Otro tópico a destacar
en la novela, es el tratamiento de la sexualidad, o más derechamente, el
despertar de la homosexualidad como un proceso de deseos, tentaciones y
contradicciones, ello está finamente tratado en uno de los personajes, y es que
es un tema que aún es incómodo en gran parte de nuestra sociedad, a pesar de
las aperturas mediáticas de los últimos años. Y son esas dificultades de
aceptación, tanto a nivel interno como externo, las que se desarrollan como un
conflicto paralelo a la historia central, si se puede hablar en esos términos.
Otro aspecto que
quisiera mencionar, para terminar, es lo vívido de las sensaciones de infancia
que se reproducen en los tres hablantes principales, y aquí me gustaría
referirme a la biografía de Mandy, pues si bien nace en Santiago, pasa parte de
su infancia en zonas rurales del Ñuble y el Maule, para luego estudiar de joven
en Estados Unidos, donde en la actualidad ejerce docencia en universidades, en
el área de la literatura creativa.
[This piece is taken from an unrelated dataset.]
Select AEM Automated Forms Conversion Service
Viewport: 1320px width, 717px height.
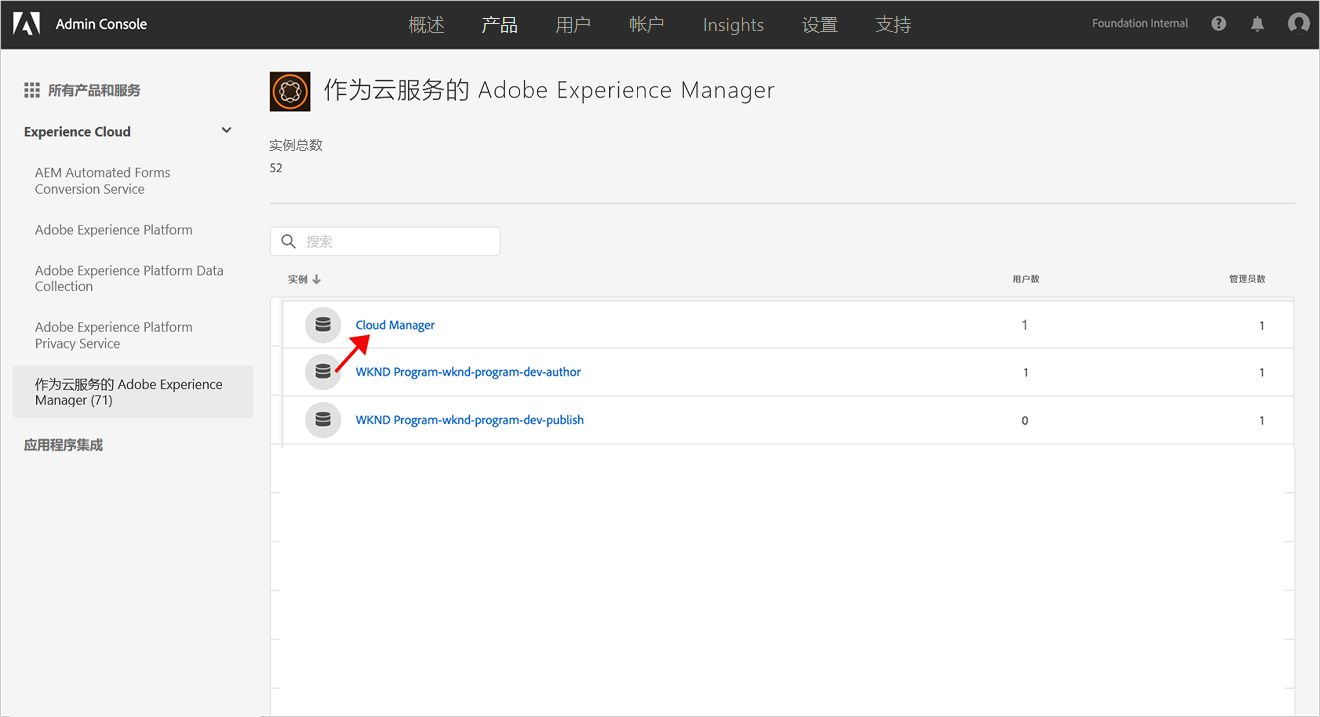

Dos cosas al respecto: para quienes tuvimos
la suerte alguna vez en la infancia, de experimentar la epifanía del mundo
natural, aunque fuera en los márgenes poblacionales de la urbe, de perder la
noción del tiempo a la orillas de un río, en un bosque, o en esos partidos de
fútbol interminables que se acababan cuando la noche ya no permitía ver la
pelota; encontramos en muchas situaciones de la novela, lo vívido de las
percepciones de la infancia, ya que los personajes de esta novela permiten
reconstruir sensaciones, y me refiero al olfato, la piel, el cansancio, el
sueño, la nitidez del primer mundo que se percibe mediante la desnudez de los
sentidos. Y la segunda cosa, es la idea de aldea que se desarrolla, mediante el
dibujo de Kutral, el pueblo donde ocurre la mayor parte de la novela. Pienso,
por ejemplo, en el escritor aconcagüino Ernesto Montenegro, quien luego de
salir a correr el mundo, llega a Nueva York donde trabaja durante años como
periodista, y cuando regresa a Chile y funda la escuela de periodismo de la
Universidad de Chile, elige para su narrativa escribir sobre aldeas del
Aconcagua, reconociendo que en ese mundo popular estaban los relatos, que a la
manera de las Mil y Una Noches, son universales, pero en la mirada de quien se
ha alejado, entonces este Kutral, podría estar en algún punto del valle central
o el norte chico, y la verdad no importa mucho, pues nadie querría saber con
exactitud dónde está Macondo o Comala, o esos pueblos que Bradbury coloca en
algún lugar del territorio norteamericano, y qué inclusive no duda en
colocarlos fuera del planeta por efectos de un espejismo mental. Nos basta con
saber que la vida en estos pueblos sigue siendo algo nuevo en cada generación,
y que de esa aldea universal venimos todos, pues vienen nuestros antepasados
con su carga de fábulas que repiten una y otra vez el drama del ser, bajo el
viejo sol de los primeros habitantes.
Quiero celebrar la
aparición de esta novela, e invitar a los lectores a subir por su tronco
central y vagar por sus distintas ramas,
pues todo su cuerpo es un árbol frondoso que rebosa de salud cada vez que el
viento lo estremece con su carga de lenguaje y humanidad.